Pú’s career trajectory was profoundly humble: although he passed the prefectural-level tóngshēng 童生 examination as a young man with unusual brilliance (first in three categories), he failed the provincial jǔrén 舉人 examination repeatedly for fifty years, finally attaining the courtesy degree of gòngshēng 貢生 only in 1711 at age 71. He spent his working life as a private tutor and mùyǒu 幕友 — chiefly in the household of Bì Jìyǒu 畢際有 in the village of Xīpū 西鋪 — and supplemented his income by composing examination-essay primers and the vernacular pedagogical text Rìyòng súzì 日用俗字 (1704), a 31-section seven-character primer adapting the Zhuāngnóng zázì 莊農雜字 (cf. Wilkinson §24.2.4 on its place in late-Qīng popular literacy). His own poems and prose are collected in Liáozhāi wénjí 聊齋文集 and Liáozhāi shījí 聊齋詩集; his complete works were edited by Shèng Wěi 盛伟 (Pú Sōnglíng quánjí 蒲松齡全集, 3 vols., Xuélín 1998).

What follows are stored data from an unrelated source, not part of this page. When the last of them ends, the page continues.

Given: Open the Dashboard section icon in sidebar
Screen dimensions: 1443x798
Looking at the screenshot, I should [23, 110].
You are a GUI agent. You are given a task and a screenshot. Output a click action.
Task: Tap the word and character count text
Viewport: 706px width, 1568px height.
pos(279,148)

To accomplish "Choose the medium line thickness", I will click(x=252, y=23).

The Liáozhāi zhìyì was composed over approximately forty-five years and exists today in two principal recensions: (a) the author’s autograph manuscript (shǒugǎo běn 手稿本), partially preserved (4 of an original 8 boxed cè) at the Liáoníng Provincial Library and the National Library of China — first photographically reproduced 1955 by the Shānghǎi rénmín / Wénxué gǔjí press, and the basis of the standard textus receptus; (b) the Zhào Qǐgāo 趙起杲 Qīngkētíng 青柯亭 edition (Hángzhōu, 1766), the first printed edition, prepared by Zhào from the autograph 50 years after Pú’s death. The 1766 edition was widely re-engraved and is the basis of most pre-modern circulation; modern critical work since the 1950s favours the autograph.

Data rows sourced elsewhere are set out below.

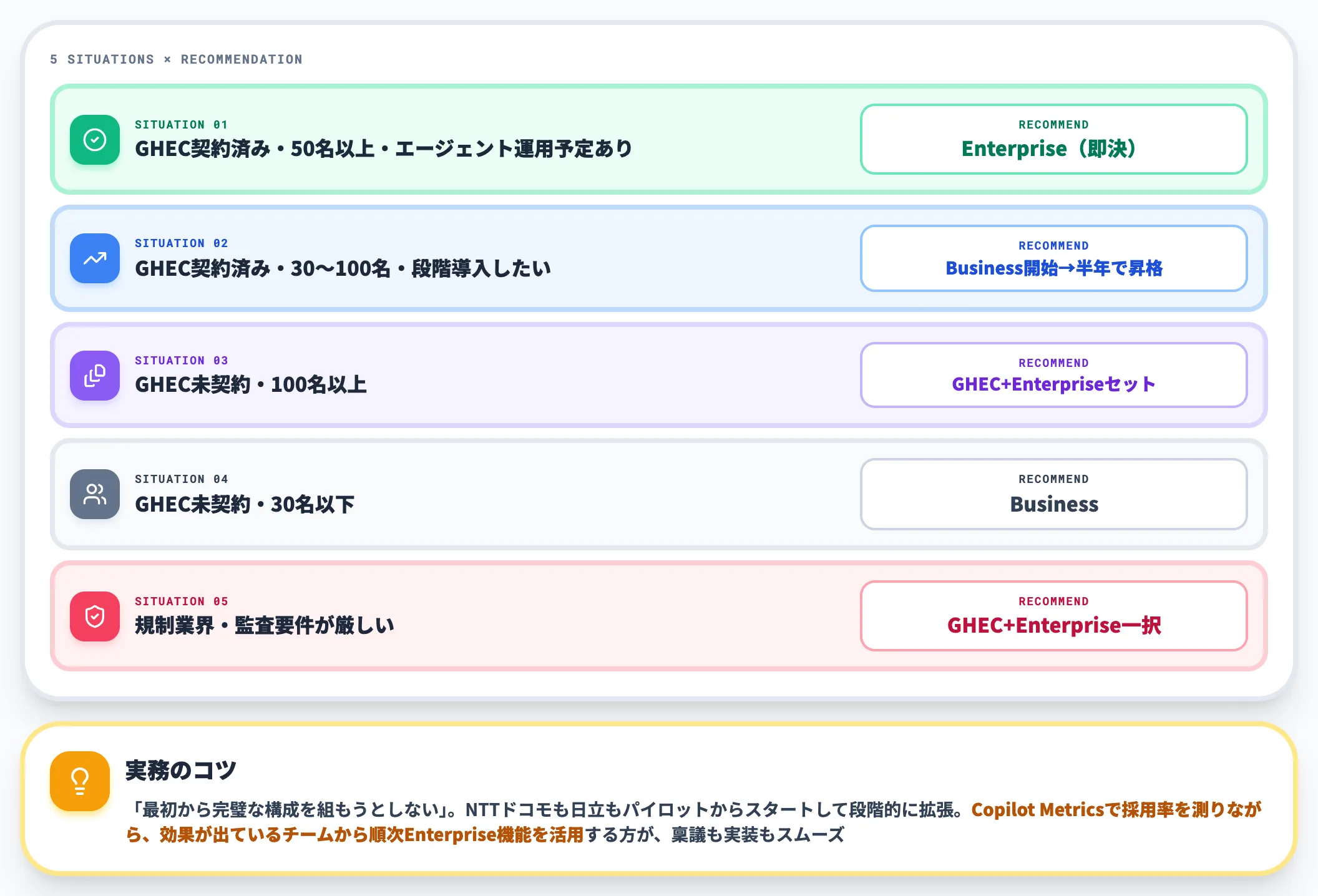Select the GHEC+Enterprise一択 recommendation
The height and width of the screenshot is (896, 1318).
pos(1054,616)
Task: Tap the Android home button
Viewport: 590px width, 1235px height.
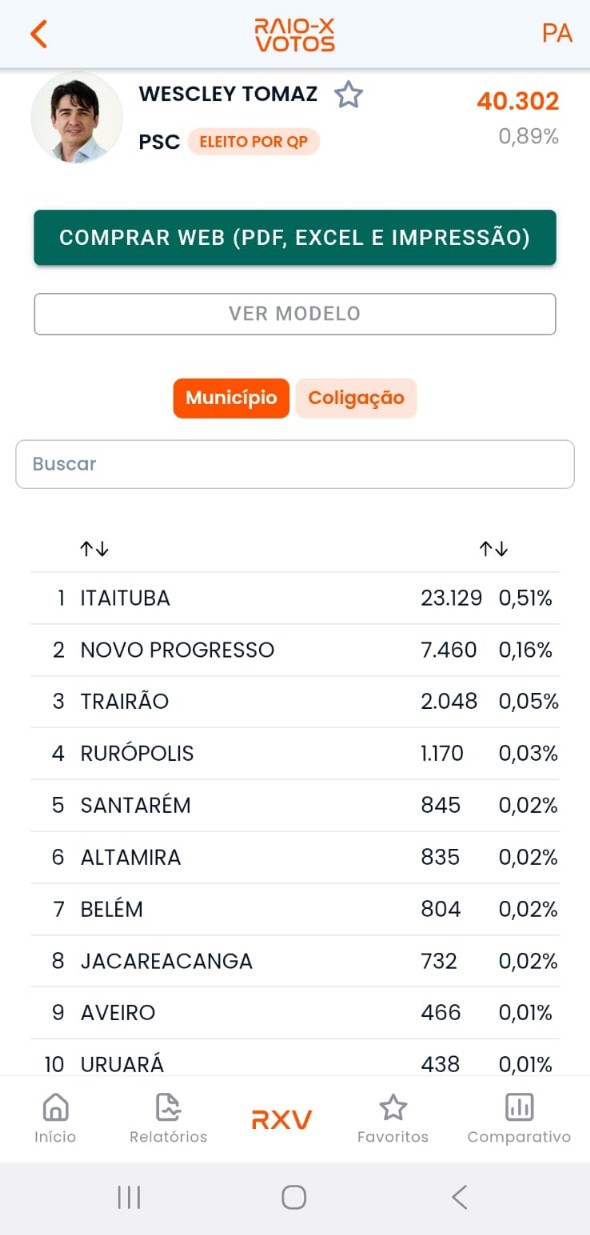Action: [294, 1197]
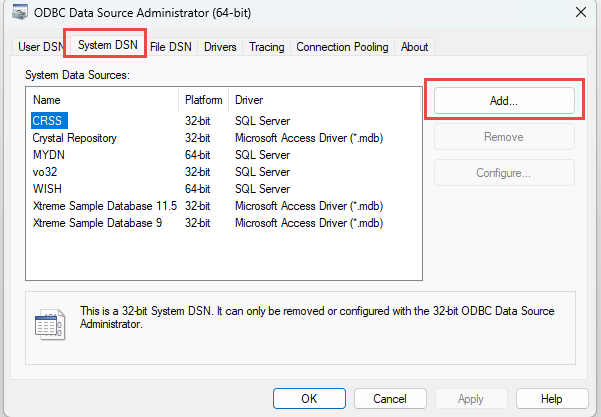Close the ODBC Data Source Administrator window
This screenshot has height=417, width=601.
pos(581,12)
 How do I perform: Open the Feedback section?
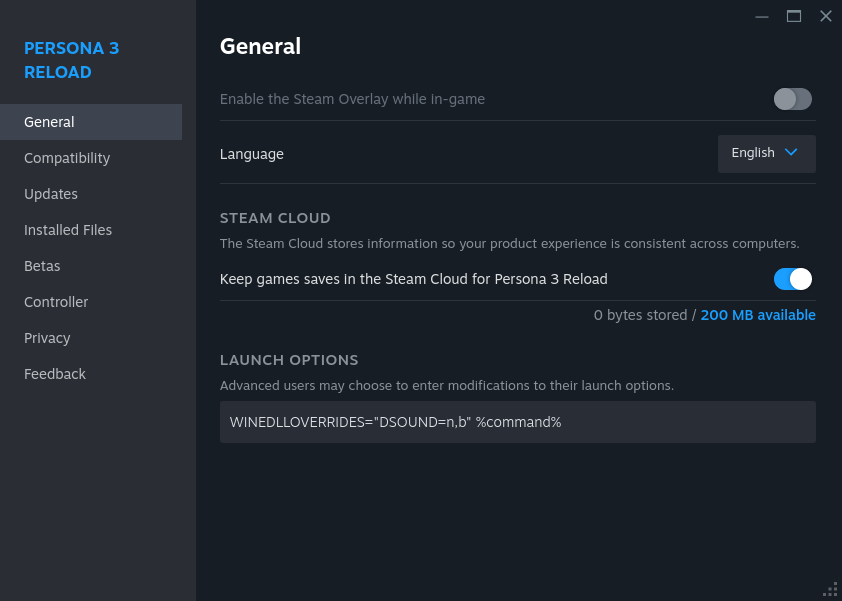(55, 374)
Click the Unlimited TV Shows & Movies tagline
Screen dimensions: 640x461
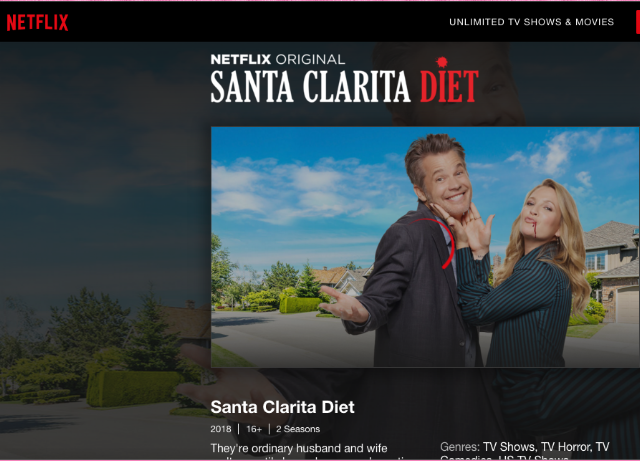tap(531, 22)

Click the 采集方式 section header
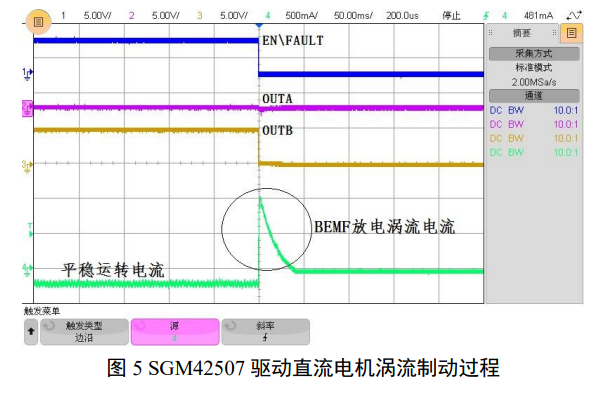pos(534,54)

Standard biographical study: Lǔ Dàhuāng 路大荒, Pú Sōnglíng niánpǔ 蒲松齡年譜 (QíLǔ shūshè, 1980; rev. 1995). Allan H. Barr, “Pu Songling and Liaozhai zhiyi: A Study of Textual Transmission, Biographical Background, and Literary Antecedents,” PhD diss., Oxford, 1983, and Barr’s series of articles in HJAS (1984, 1985, 1986) on Pú’s career and the Liáozhāi manuscript history — these remain the foundational Western-language source-critical scholarship. Judith T. Zeitlin, Historian of the Strange: Pu Songling and the Chinese Classical Tale (Stanford UP, 1993) is the standard English-language literary study. CBDB 65615.